To-do item – Arrange every line of the listing below as a Markdown table with the columns "Row" and "Line", numbering the rows and omitting blank lines.

Task inputs –

#####

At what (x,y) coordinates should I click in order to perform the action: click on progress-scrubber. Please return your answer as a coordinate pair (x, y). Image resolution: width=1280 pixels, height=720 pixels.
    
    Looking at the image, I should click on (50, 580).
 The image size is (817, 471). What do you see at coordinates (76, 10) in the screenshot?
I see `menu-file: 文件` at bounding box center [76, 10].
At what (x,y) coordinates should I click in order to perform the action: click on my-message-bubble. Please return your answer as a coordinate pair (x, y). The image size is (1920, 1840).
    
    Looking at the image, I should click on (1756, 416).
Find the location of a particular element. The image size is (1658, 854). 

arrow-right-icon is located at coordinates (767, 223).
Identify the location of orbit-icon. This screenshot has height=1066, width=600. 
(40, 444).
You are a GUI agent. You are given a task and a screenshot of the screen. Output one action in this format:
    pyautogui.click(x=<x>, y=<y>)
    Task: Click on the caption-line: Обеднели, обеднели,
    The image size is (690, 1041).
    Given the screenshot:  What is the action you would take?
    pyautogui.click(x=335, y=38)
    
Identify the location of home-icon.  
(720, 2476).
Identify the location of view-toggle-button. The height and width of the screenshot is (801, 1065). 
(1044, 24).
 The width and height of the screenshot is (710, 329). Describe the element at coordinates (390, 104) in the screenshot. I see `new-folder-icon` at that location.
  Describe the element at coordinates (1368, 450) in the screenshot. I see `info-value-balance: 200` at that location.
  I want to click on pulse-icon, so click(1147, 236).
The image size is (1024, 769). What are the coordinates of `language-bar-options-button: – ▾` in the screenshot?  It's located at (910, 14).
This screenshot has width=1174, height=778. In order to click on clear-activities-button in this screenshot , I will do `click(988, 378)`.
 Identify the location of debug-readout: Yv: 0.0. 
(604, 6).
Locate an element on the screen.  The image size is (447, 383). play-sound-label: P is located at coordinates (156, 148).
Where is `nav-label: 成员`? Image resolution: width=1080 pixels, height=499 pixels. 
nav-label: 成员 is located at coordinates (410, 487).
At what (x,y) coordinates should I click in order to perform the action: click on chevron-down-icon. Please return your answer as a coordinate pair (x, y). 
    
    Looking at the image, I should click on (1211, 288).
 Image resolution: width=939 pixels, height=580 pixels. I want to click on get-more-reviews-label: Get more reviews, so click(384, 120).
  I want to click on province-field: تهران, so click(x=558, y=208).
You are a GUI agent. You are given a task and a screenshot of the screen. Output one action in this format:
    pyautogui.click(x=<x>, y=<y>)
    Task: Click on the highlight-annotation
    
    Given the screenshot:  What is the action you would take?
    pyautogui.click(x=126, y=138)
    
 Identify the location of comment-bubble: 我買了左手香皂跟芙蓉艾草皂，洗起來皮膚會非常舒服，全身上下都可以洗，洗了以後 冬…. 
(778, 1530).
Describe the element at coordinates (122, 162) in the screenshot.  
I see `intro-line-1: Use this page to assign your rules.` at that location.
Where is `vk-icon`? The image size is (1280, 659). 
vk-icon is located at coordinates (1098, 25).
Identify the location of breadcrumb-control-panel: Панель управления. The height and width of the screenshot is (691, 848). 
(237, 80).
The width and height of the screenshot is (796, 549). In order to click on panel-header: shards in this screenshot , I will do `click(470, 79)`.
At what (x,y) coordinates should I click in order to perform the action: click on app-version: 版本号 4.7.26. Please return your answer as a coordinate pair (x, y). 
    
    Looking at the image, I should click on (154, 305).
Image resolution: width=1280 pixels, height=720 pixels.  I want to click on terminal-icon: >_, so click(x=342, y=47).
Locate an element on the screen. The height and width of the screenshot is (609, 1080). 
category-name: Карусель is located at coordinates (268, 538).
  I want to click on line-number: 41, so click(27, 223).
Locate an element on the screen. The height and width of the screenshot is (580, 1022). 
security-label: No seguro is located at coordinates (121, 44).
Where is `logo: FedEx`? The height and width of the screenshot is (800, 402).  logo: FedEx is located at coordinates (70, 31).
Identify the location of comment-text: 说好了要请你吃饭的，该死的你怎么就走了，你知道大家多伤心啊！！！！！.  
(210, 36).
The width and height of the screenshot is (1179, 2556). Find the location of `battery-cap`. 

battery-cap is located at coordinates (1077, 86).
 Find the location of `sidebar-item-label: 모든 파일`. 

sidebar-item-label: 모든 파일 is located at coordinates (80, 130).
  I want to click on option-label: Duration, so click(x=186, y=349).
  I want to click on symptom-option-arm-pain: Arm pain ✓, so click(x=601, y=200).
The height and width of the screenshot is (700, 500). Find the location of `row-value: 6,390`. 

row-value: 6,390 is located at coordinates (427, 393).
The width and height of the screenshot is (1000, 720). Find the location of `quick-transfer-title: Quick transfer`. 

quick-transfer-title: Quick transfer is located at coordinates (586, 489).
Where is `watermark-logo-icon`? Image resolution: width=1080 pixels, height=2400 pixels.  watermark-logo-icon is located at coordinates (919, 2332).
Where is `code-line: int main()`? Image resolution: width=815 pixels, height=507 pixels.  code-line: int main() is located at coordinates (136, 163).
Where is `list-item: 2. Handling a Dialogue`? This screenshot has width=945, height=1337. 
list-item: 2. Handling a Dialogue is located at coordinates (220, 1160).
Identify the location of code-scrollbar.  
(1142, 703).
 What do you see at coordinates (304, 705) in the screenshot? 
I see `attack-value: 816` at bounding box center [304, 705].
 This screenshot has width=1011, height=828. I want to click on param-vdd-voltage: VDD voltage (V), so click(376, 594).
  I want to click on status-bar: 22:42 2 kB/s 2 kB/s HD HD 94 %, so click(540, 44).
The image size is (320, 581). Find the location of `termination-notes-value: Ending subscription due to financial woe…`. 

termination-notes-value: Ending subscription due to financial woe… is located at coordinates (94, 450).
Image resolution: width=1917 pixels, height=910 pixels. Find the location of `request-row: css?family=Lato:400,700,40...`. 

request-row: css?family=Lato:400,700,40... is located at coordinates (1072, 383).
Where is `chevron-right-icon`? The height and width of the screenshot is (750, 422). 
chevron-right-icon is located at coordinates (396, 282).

#####

Task result –
| Row | Line |
|---|---|
| 1 | At what (x,y) coordinates should I click in order to perform the action: click on progress-scrubber. Please return your answer as a coordinate pair (x, y). Image resolution: width=1280 pixels, height=720 pixels. |
| 2 |     Looking at the image, I should click on (50, 580). |
| 3 |  The image size is (817, 471). What do you see at coordinates (76, 10) in the screenshot? |
| 4 | I see `menu-file: 文件` at bounding box center [76, 10]. |
| 5 | At what (x,y) coordinates should I click in order to perform the action: click on my-message-bubble. Please return your answer as a coordinate pair (x, y). The image size is (1920, 1840). |
| 6 |     Looking at the image, I should click on (1756, 416). |
| 7 | Find the location of a particular element. The image size is (1658, 854).  |
| 8 | arrow-right-icon is located at coordinates (767, 223). |
| 9 | Identify the location of orbit-icon. This screenshot has height=1066, width=600.  |
| 10 | (40, 444). |
| 11 | You are a GUI agent. You are given a task and a screenshot of the screen. Output one action in this format: |
| 12 |     pyautogui.click(x=<x>, y=<y>) |
| 13 |     Task: Click on the caption-line: Обеднели, обеднели, |
| 14 |     The image size is (690, 1041). |
| 15 |     Given the screenshot:  What is the action you would take? |
| 16 |     pyautogui.click(x=335, y=38) |
| 17 | Identify the location of home-icon.   |
| 18 | (720, 2476). |
| 19 | Identify the location of view-toggle-button. The height and width of the screenshot is (801, 1065).  |
| 20 | (1044, 24). |
| 21 |  The width and height of the screenshot is (710, 329). Describe the element at coordinates (390, 104) in the screenshot. I see `new-folder-icon` at that location. |
| 22 |   Describe the element at coordinates (1368, 450) in the screenshot. I see `info-value-balance: 200` at that location. |
| 23 |   I want to click on pulse-icon, so click(1147, 236). |
| 24 | The image size is (1024, 769). What are the coordinates of `language-bar-options-button: – ▾` in the screenshot?  It's located at (910, 14). |
| 25 | This screenshot has width=1174, height=778. In order to click on clear-activities-button in this screenshot , I will do `click(988, 378)`. |
| 26 |  Identify the location of debug-readout: Yv: 0.0.  |
| 27 | (604, 6). |
| 28 | Locate an element on the screen.  The image size is (447, 383). play-sound-label: P is located at coordinates (156, 148). |
| 29 | Where is `nav-label: 成员`? Image resolution: width=1080 pixels, height=499 pixels.  |
| 30 | nav-label: 成员 is located at coordinates (410, 487). |
| 31 | At what (x,y) coordinates should I click in order to perform the action: click on chevron-down-icon. Please return your answer as a coordinate pair (x, y).  |
| 32 |     Looking at the image, I should click on (1211, 288). |
| 33 |  Image resolution: width=939 pixels, height=580 pixels. I want to click on get-more-reviews-label: Get more reviews, so click(384, 120). |
| 34 |   I want to click on province-field: تهران, so click(x=558, y=208). |
| 35 | You are a GUI agent. You are given a task and a screenshot of the screen. Output one action in this format: |
| 36 |     pyautogui.click(x=<x>, y=<y>) |
| 37 |     Task: Click on the highlight-annotation |
| 38 |     Given the screenshot:  What is the action you would take? |
| 39 |     pyautogui.click(x=126, y=138) |
| 40 |  Identify the location of comment-bubble: 我買了左手香皂跟芙蓉艾草皂，洗起來皮膚會非常舒服，全身上下都可以洗，洗了以後 冬….  |
| 41 | (778, 1530). |
| 42 | Describe the element at coordinates (122, 162) in the screenshot.   |
| 43 | I see `intro-line-1: Use this page to assign your rules.` at that location. |
| 44 | Where is `vk-icon`? The image size is (1280, 659).  |
| 45 | vk-icon is located at coordinates (1098, 25). |
| 46 | Identify the location of breadcrumb-control-panel: Панель управления. The height and width of the screenshot is (691, 848).  |
| 47 | (237, 80). |
| 48 | The width and height of the screenshot is (796, 549). In order to click on panel-header: shards in this screenshot , I will do `click(470, 79)`. |
| 49 | At what (x,y) coordinates should I click in order to perform the action: click on app-version: 版本号 4.7.26. Please return your answer as a coordinate pair (x, y).  |
| 50 |     Looking at the image, I should click on (154, 305). |
| 51 | Image resolution: width=1280 pixels, height=720 pixels.  I want to click on terminal-icon: >_, so click(x=342, y=47). |
| 52 | Locate an element on the screen. The height and width of the screenshot is (609, 1080).  |
| 53 | category-name: Карусель is located at coordinates (268, 538). |
| 54 |   I want to click on line-number: 41, so click(27, 223). |
| 55 | Locate an element on the screen. The height and width of the screenshot is (580, 1022).  |
| 56 | security-label: No seguro is located at coordinates (121, 44). |
| 57 | Where is `logo: FedEx`? The height and width of the screenshot is (800, 402).  logo: FedEx is located at coordinates (70, 31). |
| 58 | Identify the location of comment-text: 说好了要请你吃饭的，该死的你怎么就走了，你知道大家多伤心啊！！！！！.   |
| 59 | (210, 36). |
| 60 | The width and height of the screenshot is (1179, 2556). Find the location of `battery-cap`.  |
| 61 | battery-cap is located at coordinates (1077, 86). |
| 62 |  Find the location of `sidebar-item-label: 모든 파일`.  |
| 63 | sidebar-item-label: 모든 파일 is located at coordinates (80, 130). |
| 64 |   I want to click on option-label: Duration, so click(x=186, y=349). |
| 65 |   I want to click on symptom-option-arm-pain: Arm pain ✓, so click(x=601, y=200). |
| 66 | The height and width of the screenshot is (700, 500). Find the location of `row-value: 6,390`.  |
| 67 | row-value: 6,390 is located at coordinates (427, 393). |
| 68 | The width and height of the screenshot is (1000, 720). Find the location of `quick-transfer-title: Quick transfer`.  |
| 69 | quick-transfer-title: Quick transfer is located at coordinates (586, 489). |
| 70 | Where is `watermark-logo-icon`? Image resolution: width=1080 pixels, height=2400 pixels.  watermark-logo-icon is located at coordinates (919, 2332). |
| 71 | Where is `code-line: int main()`? Image resolution: width=815 pixels, height=507 pixels.  code-line: int main() is located at coordinates (136, 163). |
| 72 | Where is `list-item: 2. Handling a Dialogue`? This screenshot has width=945, height=1337.  |
| 73 | list-item: 2. Handling a Dialogue is located at coordinates (220, 1160). |
| 74 | Identify the location of code-scrollbar.   |
| 75 | (1142, 703). |
| 76 |  What do you see at coordinates (304, 705) in the screenshot?  |
| 77 | I see `attack-value: 816` at bounding box center [304, 705]. |
| 78 |  This screenshot has width=1011, height=828. I want to click on param-vdd-voltage: VDD voltage (V), so click(376, 594). |
| 79 |   I want to click on status-bar: 22:42 2 kB/s 2 kB/s HD HD 94 %, so click(540, 44). |
| 80 | The image size is (320, 581). Find the location of `termination-notes-value: Ending subscription due to financial woe…`.  |
| 81 | termination-notes-value: Ending subscription due to financial woe… is located at coordinates (94, 450). |
| 82 | Image resolution: width=1917 pixels, height=910 pixels. Find the location of `request-row: css?family=Lato:400,700,40...`.  |
| 83 | request-row: css?family=Lato:400,700,40... is located at coordinates (1072, 383). |
| 84 | Where is `chevron-right-icon`? The height and width of the screenshot is (750, 422).  |
| 85 | chevron-right-icon is located at coordinates (396, 282). |